SOURCE PASSAGE »
A $300K Med? The Skinny on Prescription Drug Pricing

Alden Wicker
Posted

How Pharmaceutical Companies Make Money

When you shell out $295,000 for a drug, you’re not paying for the chemical compounds in it, but the research, development and grueling approval process for the drug.

Estimates vary on how much each drug costs from inception to clinical trials to approval to selling, but the consensus is that it’s in the billions, which doesn’t account for drugs that never even make it to market. To recoup these costs, drug companies get a patent on the drug, giving them an (arguably deserved) monopoly. The profits on that high-priced drug in turn help fund development of future meds.

But, wait, there’s more …

The Pay-for-Patent Scheme

Eventually, the patent will expire, and a generic manufacturer or several can make and sell it for pennies on the dollar. To prolong its patent on a brand-name drug, a company will tweak the formula to “reset” the patent, so it can keep producing the drug exclusively for a few years longer. In theory, generic companies can challenge these tweaks in court, so they can start manufacturing the drug themselves, but it’s an expensive legal process.

To make it easier for everyone (except consumers), pharmaceutical companies pay generic makers to withhold cheaper versions from the market. For example, Bayer paid $400 million to generic drug makers to keep the generic version of the antibiotic drug Cipro off the market until 2003, when Bayer’s patent expired.

A 2011 Congressional Budget Office report estimated that a Senate bill to outlaw these payments (now stalled) would lower drug costs in the United States by $11 billion, as well as save the federal government $4.8 billion over 10 years, since it would be able to pay for generic versions for Medicare and Medicaid patients.

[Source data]
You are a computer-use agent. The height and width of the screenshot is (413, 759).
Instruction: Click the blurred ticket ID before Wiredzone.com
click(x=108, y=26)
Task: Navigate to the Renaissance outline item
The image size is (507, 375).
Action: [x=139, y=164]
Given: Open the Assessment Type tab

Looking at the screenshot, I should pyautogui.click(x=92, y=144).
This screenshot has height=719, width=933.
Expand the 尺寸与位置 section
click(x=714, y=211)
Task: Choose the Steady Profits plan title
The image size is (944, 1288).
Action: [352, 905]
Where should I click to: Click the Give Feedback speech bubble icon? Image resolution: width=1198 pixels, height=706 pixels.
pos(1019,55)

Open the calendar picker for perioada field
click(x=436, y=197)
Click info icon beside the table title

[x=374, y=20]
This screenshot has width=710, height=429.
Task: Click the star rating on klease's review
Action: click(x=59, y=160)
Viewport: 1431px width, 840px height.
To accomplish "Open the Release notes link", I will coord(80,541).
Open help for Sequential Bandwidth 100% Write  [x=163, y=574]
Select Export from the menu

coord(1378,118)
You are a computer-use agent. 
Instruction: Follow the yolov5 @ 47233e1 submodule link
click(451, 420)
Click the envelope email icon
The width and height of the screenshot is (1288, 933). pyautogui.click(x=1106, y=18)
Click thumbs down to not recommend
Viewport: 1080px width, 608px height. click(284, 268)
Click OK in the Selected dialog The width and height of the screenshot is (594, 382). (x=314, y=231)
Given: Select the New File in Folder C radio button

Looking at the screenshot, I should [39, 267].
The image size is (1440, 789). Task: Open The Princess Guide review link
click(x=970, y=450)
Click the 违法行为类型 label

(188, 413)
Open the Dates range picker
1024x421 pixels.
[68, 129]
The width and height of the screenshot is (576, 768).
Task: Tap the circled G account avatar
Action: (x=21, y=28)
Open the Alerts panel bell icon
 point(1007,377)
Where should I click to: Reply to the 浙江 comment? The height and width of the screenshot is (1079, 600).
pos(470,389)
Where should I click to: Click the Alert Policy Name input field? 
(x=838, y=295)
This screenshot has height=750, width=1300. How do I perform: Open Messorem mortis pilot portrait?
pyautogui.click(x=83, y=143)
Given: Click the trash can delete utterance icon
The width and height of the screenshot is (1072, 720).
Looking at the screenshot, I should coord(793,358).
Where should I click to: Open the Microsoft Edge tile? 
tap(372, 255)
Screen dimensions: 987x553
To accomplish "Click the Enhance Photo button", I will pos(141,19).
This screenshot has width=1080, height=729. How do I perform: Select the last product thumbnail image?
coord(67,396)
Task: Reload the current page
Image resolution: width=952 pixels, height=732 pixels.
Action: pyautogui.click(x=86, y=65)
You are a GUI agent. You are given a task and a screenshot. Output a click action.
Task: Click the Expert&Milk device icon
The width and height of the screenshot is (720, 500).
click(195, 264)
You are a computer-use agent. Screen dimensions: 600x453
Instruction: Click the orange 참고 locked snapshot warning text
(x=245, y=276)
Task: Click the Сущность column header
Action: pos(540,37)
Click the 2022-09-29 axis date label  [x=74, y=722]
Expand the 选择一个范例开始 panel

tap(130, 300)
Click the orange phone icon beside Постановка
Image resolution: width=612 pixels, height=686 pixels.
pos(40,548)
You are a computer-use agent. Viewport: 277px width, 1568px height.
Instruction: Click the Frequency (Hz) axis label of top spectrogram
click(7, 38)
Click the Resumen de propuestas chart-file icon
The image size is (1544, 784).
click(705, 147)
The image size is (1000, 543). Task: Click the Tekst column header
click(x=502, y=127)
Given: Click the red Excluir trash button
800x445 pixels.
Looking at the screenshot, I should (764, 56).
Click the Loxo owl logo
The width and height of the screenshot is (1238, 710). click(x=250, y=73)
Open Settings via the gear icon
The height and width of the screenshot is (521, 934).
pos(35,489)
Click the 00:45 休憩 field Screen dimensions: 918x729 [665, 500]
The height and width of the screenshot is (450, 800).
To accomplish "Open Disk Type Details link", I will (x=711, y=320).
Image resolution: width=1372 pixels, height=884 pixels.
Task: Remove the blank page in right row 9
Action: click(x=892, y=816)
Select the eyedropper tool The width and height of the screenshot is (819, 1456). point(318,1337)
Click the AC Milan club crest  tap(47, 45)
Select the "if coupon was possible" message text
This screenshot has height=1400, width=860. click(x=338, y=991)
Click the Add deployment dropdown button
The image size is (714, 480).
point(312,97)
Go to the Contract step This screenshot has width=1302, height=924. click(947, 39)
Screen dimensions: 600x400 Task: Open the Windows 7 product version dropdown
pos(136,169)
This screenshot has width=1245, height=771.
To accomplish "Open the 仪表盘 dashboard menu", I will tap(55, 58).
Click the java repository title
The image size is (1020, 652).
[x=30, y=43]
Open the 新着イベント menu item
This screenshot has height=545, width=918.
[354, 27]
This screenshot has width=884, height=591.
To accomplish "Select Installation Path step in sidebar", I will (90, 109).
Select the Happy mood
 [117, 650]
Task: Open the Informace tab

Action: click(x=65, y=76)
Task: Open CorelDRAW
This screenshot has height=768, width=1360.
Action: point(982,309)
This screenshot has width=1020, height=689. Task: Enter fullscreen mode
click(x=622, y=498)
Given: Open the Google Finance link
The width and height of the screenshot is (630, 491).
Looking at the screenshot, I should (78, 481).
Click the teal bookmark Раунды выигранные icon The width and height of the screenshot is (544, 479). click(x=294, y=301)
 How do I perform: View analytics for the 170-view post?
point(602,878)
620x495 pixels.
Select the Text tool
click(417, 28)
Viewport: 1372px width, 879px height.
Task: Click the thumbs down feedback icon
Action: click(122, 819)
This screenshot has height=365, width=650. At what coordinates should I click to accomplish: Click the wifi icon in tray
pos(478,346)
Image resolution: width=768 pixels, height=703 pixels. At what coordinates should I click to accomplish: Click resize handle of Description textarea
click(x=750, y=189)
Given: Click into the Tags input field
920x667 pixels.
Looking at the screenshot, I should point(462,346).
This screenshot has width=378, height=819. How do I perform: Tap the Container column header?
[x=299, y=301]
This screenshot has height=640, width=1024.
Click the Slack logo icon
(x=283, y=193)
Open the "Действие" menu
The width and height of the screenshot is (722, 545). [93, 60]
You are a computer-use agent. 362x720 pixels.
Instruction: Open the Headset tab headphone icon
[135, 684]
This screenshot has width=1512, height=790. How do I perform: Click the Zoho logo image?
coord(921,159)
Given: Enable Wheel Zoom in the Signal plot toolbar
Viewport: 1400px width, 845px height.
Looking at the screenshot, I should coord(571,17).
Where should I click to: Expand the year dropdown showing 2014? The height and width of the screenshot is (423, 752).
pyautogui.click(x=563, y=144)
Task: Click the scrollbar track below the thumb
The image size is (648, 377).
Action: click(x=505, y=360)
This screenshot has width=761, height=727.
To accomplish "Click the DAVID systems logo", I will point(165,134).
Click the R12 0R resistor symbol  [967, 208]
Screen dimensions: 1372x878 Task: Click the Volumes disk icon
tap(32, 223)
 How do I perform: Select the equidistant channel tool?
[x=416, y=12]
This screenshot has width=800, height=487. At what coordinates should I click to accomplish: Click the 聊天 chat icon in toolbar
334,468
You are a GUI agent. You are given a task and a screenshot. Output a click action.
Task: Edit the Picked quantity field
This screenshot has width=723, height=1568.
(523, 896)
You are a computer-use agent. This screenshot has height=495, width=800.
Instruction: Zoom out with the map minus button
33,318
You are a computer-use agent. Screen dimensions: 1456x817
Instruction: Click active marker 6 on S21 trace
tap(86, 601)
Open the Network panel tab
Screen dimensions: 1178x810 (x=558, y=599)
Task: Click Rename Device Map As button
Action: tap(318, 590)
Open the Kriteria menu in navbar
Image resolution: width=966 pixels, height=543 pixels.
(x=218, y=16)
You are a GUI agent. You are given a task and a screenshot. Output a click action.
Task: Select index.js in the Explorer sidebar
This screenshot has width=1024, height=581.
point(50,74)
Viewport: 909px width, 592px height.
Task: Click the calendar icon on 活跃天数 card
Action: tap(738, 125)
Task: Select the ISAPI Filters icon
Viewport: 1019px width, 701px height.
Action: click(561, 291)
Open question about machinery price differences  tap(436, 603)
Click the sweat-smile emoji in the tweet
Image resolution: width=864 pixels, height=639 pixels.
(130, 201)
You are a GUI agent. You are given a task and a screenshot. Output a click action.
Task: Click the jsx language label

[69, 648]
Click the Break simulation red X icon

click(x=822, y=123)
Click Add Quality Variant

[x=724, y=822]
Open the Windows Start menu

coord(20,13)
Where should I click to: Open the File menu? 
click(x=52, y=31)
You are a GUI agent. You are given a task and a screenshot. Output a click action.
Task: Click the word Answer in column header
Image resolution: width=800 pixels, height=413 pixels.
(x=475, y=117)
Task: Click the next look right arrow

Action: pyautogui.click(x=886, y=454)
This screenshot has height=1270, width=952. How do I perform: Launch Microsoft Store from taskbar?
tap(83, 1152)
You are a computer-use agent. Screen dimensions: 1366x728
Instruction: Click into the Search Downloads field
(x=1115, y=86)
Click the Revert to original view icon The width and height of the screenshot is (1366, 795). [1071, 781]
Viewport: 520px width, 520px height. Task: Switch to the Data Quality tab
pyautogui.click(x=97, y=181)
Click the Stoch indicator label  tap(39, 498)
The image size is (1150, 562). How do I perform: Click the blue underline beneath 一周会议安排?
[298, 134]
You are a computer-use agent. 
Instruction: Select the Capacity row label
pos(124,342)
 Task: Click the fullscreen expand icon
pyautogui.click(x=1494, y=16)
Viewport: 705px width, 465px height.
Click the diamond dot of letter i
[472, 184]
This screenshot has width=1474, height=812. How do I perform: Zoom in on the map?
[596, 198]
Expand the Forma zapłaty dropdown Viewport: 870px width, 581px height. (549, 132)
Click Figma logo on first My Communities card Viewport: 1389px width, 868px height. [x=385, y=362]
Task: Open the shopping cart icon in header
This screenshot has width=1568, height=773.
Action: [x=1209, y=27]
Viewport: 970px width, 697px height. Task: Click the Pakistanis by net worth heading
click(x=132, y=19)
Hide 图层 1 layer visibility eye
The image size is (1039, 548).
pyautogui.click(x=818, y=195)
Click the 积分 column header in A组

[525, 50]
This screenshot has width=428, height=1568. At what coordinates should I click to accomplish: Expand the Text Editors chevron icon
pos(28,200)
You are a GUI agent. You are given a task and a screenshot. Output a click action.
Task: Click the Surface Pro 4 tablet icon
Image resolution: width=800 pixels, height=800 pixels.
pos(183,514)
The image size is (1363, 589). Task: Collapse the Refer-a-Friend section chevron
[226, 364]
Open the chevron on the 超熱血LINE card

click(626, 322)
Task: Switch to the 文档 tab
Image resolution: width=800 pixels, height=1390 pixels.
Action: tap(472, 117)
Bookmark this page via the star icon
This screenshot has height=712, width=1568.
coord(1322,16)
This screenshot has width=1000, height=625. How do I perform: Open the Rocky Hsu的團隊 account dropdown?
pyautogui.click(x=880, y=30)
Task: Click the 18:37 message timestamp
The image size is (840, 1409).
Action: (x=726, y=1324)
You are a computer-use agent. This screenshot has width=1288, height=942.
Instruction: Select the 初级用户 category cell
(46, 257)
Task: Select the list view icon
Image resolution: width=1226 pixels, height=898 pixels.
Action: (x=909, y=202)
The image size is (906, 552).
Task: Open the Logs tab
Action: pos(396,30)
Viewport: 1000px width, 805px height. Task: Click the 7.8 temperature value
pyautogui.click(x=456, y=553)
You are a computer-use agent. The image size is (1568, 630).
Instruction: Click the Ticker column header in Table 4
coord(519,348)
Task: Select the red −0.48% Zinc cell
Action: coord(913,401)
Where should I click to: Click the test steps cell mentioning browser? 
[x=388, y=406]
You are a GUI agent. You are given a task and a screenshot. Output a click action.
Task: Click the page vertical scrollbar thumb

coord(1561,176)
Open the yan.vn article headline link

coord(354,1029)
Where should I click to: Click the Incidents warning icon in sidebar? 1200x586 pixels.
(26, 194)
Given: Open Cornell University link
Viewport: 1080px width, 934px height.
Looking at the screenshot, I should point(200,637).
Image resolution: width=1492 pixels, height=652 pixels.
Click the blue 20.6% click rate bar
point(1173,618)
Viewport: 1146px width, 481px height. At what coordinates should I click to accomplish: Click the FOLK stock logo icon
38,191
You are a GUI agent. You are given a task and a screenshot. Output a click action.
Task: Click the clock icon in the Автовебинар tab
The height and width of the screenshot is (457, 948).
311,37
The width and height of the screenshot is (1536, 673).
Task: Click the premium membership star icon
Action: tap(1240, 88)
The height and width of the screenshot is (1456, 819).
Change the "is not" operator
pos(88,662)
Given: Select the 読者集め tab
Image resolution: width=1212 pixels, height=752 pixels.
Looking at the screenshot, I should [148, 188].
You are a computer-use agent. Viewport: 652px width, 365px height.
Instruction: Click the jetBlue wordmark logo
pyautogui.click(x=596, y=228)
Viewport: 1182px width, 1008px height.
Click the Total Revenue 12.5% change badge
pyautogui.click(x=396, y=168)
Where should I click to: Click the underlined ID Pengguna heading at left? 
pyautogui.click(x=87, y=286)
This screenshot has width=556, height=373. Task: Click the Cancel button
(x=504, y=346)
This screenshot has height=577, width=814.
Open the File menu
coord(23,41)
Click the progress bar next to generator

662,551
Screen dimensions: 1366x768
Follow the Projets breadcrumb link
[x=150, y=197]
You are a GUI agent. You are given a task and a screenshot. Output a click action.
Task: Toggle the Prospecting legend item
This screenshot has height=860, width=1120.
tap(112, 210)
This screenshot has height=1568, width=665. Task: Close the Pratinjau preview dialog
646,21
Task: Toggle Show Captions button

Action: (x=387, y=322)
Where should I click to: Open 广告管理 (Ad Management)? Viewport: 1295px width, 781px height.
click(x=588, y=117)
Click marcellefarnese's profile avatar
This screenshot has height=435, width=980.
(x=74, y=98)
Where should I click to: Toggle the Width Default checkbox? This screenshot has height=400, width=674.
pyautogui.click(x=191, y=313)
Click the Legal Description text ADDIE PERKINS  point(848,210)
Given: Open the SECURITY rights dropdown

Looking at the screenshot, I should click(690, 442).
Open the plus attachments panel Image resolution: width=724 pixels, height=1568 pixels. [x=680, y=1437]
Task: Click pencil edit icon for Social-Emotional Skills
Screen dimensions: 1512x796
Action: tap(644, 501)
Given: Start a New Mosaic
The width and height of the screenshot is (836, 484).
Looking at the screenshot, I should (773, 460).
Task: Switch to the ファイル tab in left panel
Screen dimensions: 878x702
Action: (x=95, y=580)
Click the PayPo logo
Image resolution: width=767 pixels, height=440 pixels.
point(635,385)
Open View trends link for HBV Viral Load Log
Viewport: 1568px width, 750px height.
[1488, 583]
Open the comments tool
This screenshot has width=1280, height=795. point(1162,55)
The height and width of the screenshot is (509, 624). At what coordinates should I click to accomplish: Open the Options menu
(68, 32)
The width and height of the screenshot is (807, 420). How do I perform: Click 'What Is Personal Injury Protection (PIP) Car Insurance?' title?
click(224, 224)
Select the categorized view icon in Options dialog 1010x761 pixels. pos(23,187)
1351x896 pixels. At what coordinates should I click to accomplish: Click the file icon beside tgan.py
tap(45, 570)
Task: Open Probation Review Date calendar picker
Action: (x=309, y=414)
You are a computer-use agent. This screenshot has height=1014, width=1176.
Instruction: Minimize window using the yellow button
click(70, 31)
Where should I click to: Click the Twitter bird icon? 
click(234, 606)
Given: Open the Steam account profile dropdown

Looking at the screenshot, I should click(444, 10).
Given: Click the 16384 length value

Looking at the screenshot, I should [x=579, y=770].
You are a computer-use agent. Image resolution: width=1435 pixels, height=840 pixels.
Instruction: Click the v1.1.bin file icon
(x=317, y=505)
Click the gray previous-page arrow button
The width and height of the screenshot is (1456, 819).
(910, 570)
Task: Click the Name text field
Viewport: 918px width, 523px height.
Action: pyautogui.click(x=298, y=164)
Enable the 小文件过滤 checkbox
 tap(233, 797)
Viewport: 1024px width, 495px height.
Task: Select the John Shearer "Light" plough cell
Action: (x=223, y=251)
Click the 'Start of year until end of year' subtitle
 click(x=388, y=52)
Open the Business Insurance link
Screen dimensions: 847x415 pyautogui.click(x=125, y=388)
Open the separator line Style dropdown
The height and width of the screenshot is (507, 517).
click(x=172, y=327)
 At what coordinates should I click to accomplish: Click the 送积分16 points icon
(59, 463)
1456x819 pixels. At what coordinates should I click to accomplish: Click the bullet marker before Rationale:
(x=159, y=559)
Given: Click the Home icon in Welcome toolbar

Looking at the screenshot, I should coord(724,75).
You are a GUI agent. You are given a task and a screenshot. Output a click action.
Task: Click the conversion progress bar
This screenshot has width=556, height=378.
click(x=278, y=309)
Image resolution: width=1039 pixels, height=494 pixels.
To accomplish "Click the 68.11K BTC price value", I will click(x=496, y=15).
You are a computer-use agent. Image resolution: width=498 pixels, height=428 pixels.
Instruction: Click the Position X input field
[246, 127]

EXERCISE OBJECTIVE »
Pick up the article on prescription drug pricing after its last sentence and continue it. None of the items above are needed for the work that follows.

RESPONSE TO THIS EXERCISE »
There is still hope: A court case challenging these types of payments is up before the Supreme Court on March 25th.

America, Land of the Expensive Scripts

In many countries, governments have instituted price controls to keep medicine more affordable for their citizens. But, in the U.S., drug companies are free to raise prices as they see fit.

Zola P. Horovitz, Ph.D, a pharmaceutical and biotechnology industry consultant, told the authors of the Freakonomics blog, “Most people do not realize that when a prescription is paid for in the U.S., the payer (the patient, his or her insurance company, or the government) is subsidizing the cost of that same prescription in most countries outside the U.S.”

She claims that companies–whether American or Norwegian or anywhere else–have to offload the full price almost exclusively onto Americans, while patients in other countries get a discount. In November, India moved to bring more “essential” drugs, like HIV medication, under price controls. And China clamped down on prices just last week.

So couldn’t the U.S. do the same? Not likely, since developing new drugs would no longer be profitable, and pharmaceutical research and development would drastically drop.